Bug #67930 mysqldump POINT field format incompatible with UTF-8, hex-blob doesn't apply
Submitted: 17 Dec 2012 18:58 Modified: 27 Dec 2012 17:21
Reporter: Martin Hradil Email Updates:
Status: Not a Bug Impact on me:
None 
Category:MySQL Server: Backup Severity:S3 (Non-critical)
Version:5.5 OS:Any
Assigned to: CPU Architecture:Any

[17 Dec 2012 18:58] Martin Hradil
Description:
mysqldump dumps POINT fields as a string with bytes >127 unescaped.
Since binary POINT data isn't traditionally UTF-8 compatible, such data can't be directly imported with charset UTF-8 which is a problem if there are any UTF-8 fields present.

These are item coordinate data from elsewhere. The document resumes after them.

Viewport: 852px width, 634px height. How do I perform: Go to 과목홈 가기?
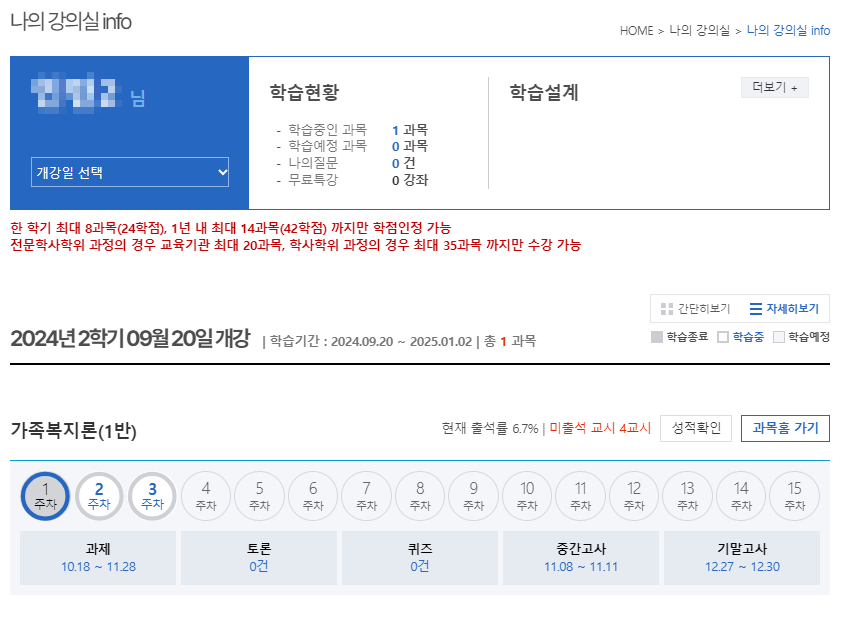click(785, 428)
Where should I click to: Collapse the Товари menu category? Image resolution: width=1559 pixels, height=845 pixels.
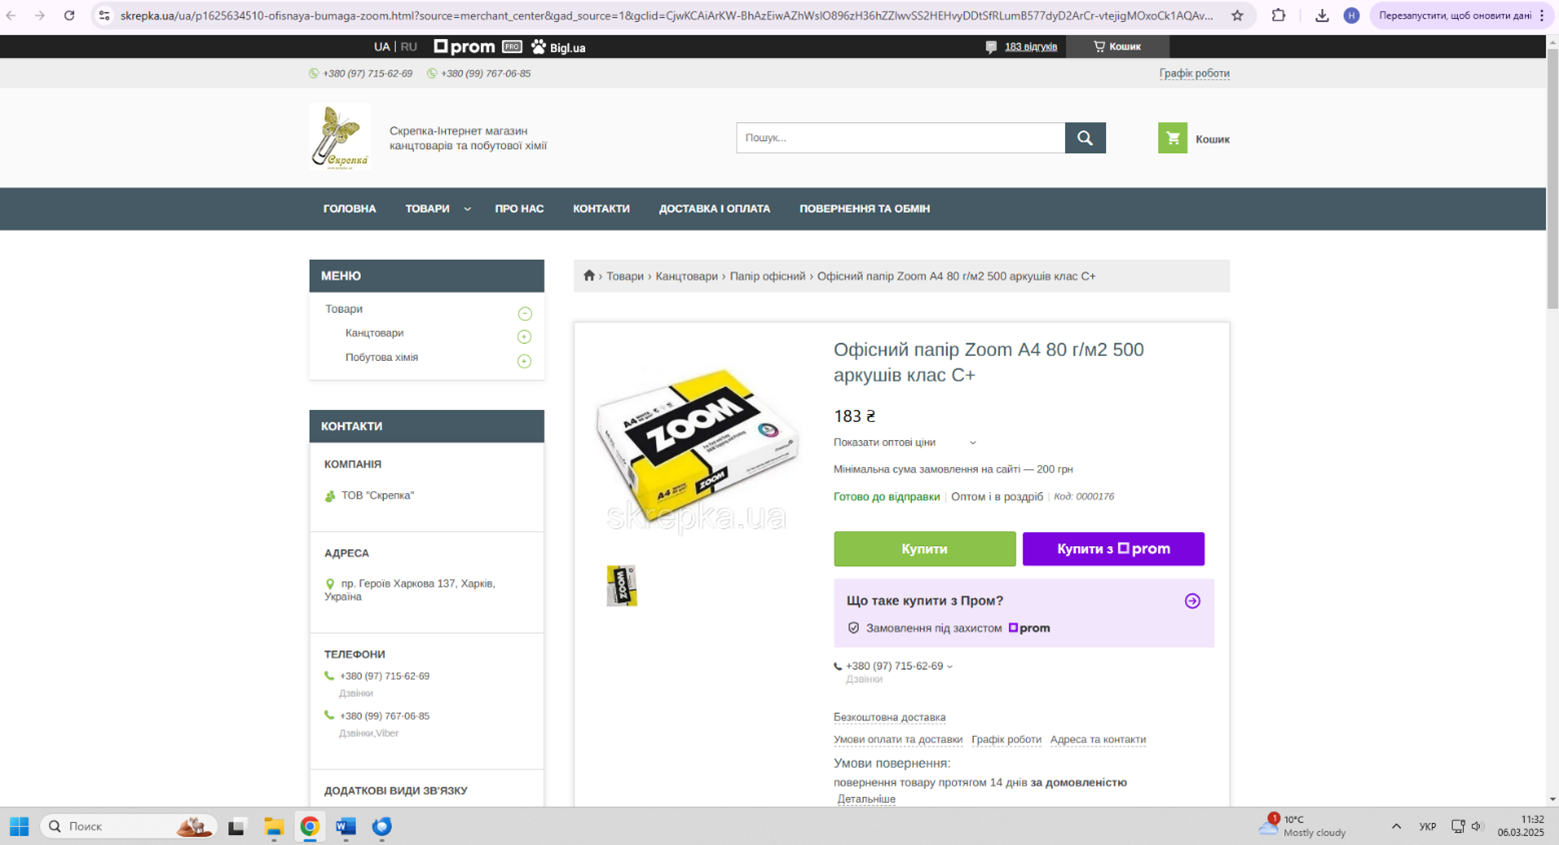point(524,314)
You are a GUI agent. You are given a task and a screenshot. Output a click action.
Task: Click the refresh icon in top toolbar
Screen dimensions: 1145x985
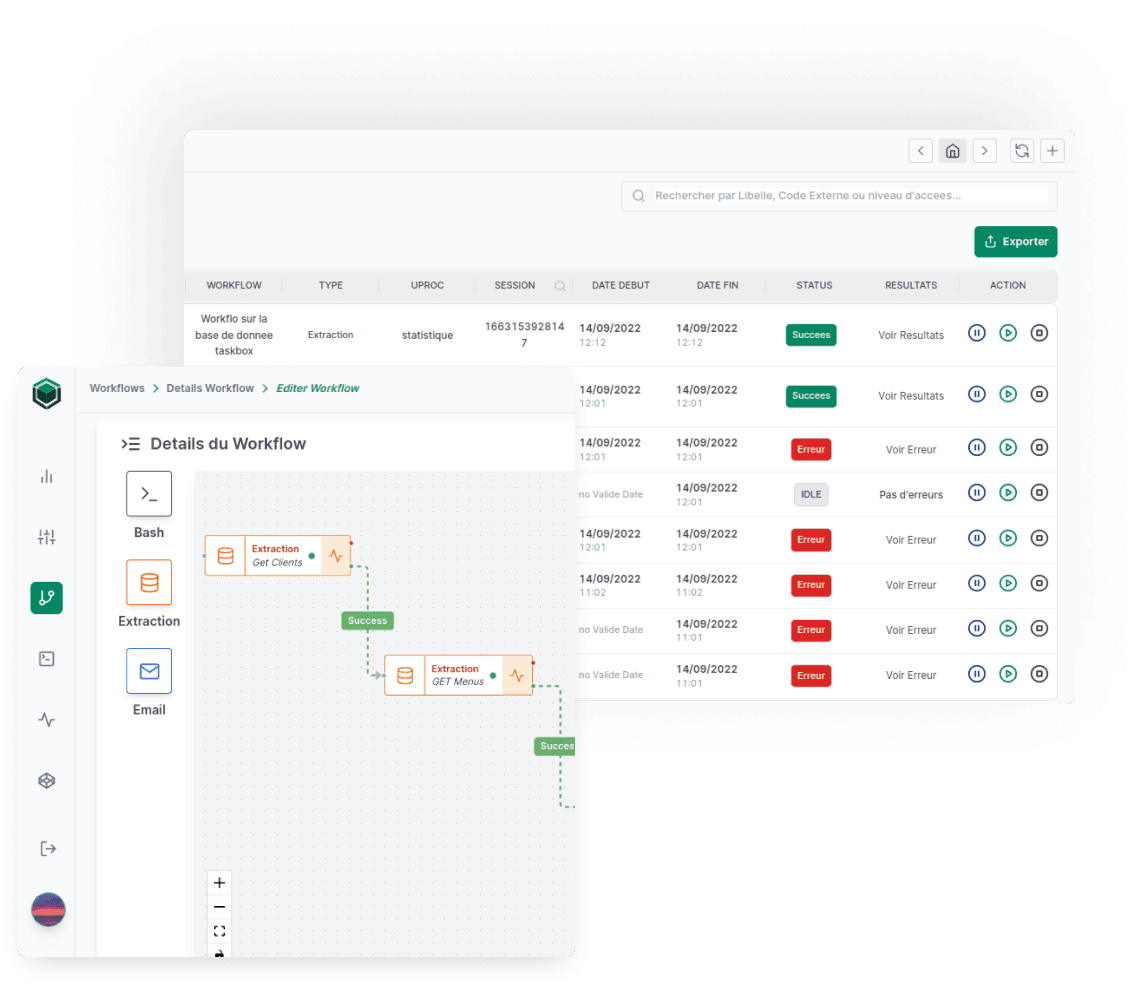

Additionally, specifying --hex-blob on the mysqldump command line has no effect since it doesn't affect POINT.

Sample output from less(1) - note that the ^A, <E6> <99> and <9C> are actually unescaped bytes:

INSERT INTO `test` VALUES (
    'Žluťoučký kůň', '\0\0\0\0^A^A\0\0\0<E6>>9\n^P<99>H@3p@KW<9C>0@'
);

Sorry, couldn't test it on 5.6 but after reading mysqldump-5.6 manpage, I see no relevant changes.

How to repeat:
CREATE TABLE `test` (
  `utf8str` varchar(256),
  `point` point,
) DEFAULT CHARSET=utf8 COLLATE=utf8_unicode_ci;

INSERT INTO `test` VALUES (
   'Žluťoučký kůň', X'000000000101000000e63e390a109948403370404b579c3040'
);

Run mysqldump.
See output.

Try importing it back and see it either fail or break utf8str field encoding.

Suggested fix:
I can see a few alternatives:

* Add POINT to data types affected by --hex-blob, or ideally add an option to specify a list.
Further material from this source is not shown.